*** Opening PROVIDED RECORDS ***

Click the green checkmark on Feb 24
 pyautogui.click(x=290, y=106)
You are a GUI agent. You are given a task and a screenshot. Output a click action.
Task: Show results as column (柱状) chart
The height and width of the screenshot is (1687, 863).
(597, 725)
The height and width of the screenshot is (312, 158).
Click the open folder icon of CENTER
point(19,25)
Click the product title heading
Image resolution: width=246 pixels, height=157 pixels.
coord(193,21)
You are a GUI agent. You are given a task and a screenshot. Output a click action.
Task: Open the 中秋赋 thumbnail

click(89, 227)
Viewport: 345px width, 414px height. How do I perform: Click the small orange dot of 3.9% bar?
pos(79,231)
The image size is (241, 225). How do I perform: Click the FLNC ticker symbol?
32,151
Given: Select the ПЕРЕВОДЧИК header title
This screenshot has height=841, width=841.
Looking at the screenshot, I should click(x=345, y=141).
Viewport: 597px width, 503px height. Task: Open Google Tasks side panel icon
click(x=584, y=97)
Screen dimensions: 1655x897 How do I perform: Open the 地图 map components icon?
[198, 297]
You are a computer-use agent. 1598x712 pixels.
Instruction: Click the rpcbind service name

*** Closing PROVIDED RECORDS ***

YOUR ASSIGNMENT
Return exactly the run of lines that opens with the one containing "You are a computer-use" and closes with the last line of the records above.

RESPONSE TO THIS TASK
You are a computer-use agent. 1598x712 pixels.
Instruction: Click the rpcbind service name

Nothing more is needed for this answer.